Applying Social Cognitive Theory

What are the five possible outcomes of observational learning? 

  1.  Directing Attention - When we pay attention to certain actions, we may also notice other things as well! Woolfolk gives a great example. A little child in preschool starts playing enthusiastically with a toy. This toy is usually ignored, but when the other children notice how enthusiastic the child with the toy is, they want to play with it too! So, they not only noticed the little boy's behavior but the object involved in the action (the toy) is noticed as well.
  2. Fine-Tuning Already-Learned Behaviors - We see other people as models to determine how to use your already learned behavior. For example, you may know how to act at an Americanized wedding, but what about a Greek wedding? At a Greek wedding you may hang back, observe how other people are acting, and then imitate them.
  3. Strengthening or Weakening Inhibitions - If you're only focused on the modeling, then  you will miss the instructions with the ripple effect.
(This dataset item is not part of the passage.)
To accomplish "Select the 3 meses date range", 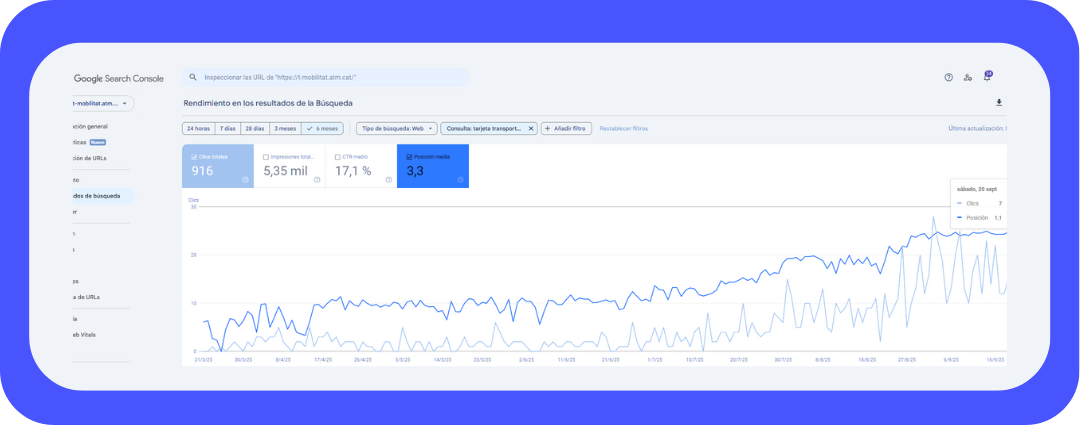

Also, if you are a teacher and have students who are rule-breakers, then you can be sure to follow through on rules as to minimize the ripple effect in the classroom.
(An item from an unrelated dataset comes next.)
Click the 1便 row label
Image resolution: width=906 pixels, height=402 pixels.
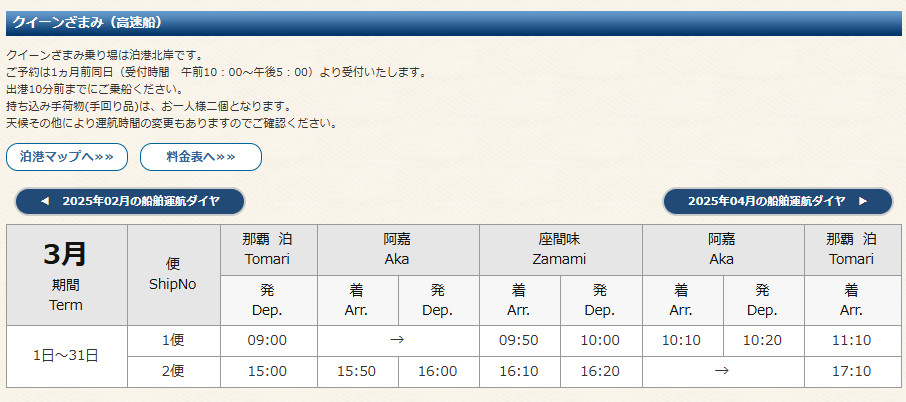174,341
  4.  Teaching New Behaviors - This is just a way of saying that modeling is a good way to teach new behaviors.
  5. Arousing emotion - After observations are made, people sometimes develop emotional reactions to situations they have never experienced personally. If Logan sees his best friend Chase make a funny face after eating something, Logan may be fearful about eating that same food even though he's never even tried it before.

Most American weddings don't involve smashed plates (if people can help it), so what would you do when faced with shattered dishes at a Greek Wedding when you've never been to one before?